Member of the Texas House of Representatives
- In office 1969–1973

Mayor of Carrollton, Texas
- In office 1946–1948

Personal details
- Born: Chester Franklin Blanton January 29, 1921 Shawnee, Kansas, U.S.
- Died: October 12, 2002 (aged 81) Dallas, Texas, U.S.
- Party: Democratic
- Relatives: William W. Blanton (brother)
- Education: Southern Methodist University
- Occupation: Politician, businessman, newspaper editor

= Jack C.F. Blanton =

American politician, businessman, and newspaper editor

Chester Franklin "Jack" Blanton (January 29, 1921 – October 12, 2002) was an American politician, businessman, and newspaper editor.

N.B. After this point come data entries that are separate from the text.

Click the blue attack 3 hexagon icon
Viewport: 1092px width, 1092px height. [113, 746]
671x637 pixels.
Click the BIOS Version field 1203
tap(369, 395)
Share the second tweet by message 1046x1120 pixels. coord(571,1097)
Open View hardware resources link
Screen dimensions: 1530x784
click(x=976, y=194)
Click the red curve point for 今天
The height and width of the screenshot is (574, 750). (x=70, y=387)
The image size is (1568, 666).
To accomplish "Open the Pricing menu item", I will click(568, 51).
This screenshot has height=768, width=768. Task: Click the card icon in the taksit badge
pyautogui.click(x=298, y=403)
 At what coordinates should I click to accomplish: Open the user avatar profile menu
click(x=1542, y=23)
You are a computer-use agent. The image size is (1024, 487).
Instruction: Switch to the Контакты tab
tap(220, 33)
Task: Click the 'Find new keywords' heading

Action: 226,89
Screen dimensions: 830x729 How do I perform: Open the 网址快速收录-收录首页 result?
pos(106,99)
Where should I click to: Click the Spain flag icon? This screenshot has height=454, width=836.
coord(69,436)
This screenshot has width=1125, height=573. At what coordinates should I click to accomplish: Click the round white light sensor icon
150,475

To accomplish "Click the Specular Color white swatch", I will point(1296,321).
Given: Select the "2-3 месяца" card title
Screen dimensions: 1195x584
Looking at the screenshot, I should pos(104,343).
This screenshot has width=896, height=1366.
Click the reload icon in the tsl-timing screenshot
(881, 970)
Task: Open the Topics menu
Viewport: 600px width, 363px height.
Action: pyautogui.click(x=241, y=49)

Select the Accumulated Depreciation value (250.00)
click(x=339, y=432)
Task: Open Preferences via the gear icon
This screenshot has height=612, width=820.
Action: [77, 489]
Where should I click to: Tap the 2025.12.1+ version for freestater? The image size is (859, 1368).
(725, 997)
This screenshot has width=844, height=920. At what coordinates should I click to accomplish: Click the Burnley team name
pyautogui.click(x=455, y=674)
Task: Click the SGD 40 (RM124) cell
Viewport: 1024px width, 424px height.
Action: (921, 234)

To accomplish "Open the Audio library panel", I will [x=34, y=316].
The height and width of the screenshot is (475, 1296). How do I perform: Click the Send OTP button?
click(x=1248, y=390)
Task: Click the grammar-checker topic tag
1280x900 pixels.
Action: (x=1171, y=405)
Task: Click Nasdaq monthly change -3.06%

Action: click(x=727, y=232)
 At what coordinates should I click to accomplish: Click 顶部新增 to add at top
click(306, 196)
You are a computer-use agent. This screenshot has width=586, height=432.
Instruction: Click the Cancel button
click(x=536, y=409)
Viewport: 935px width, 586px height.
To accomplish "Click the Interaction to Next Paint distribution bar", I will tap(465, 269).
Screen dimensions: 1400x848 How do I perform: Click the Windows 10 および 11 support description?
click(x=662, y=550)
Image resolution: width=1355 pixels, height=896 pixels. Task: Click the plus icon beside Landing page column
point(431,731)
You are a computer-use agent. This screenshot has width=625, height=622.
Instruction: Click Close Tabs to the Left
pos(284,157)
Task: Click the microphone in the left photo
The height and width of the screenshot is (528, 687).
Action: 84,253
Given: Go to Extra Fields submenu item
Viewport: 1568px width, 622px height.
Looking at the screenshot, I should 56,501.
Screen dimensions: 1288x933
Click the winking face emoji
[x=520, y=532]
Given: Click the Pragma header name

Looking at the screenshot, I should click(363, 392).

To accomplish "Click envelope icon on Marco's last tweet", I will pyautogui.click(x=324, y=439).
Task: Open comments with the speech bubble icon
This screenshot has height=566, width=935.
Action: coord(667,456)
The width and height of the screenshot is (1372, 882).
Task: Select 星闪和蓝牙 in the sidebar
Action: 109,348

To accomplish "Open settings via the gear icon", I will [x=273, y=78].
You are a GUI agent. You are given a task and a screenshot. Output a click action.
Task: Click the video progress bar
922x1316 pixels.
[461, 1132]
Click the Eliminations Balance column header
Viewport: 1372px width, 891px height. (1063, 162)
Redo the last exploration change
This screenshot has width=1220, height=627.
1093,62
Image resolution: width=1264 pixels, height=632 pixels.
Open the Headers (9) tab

Born in Shawnee, Kansas, Blanton moved with his family to Carrollton, Texas, where his family owned a grain mill. During World War II, he helped build airfields. He received his bachelor's degree from Southern Methodist University in 1955. He was a newspaper editor and president of a bank. He served as Mayor of Carrollton, Texas from 1946 to 1948. Then, Blanton served in the Texas House of Representatives from 1969 to 1973 as a Democrat. His brother William W. Blanton also served in the Texas Legislature. Blanton died in Dallas, Texas.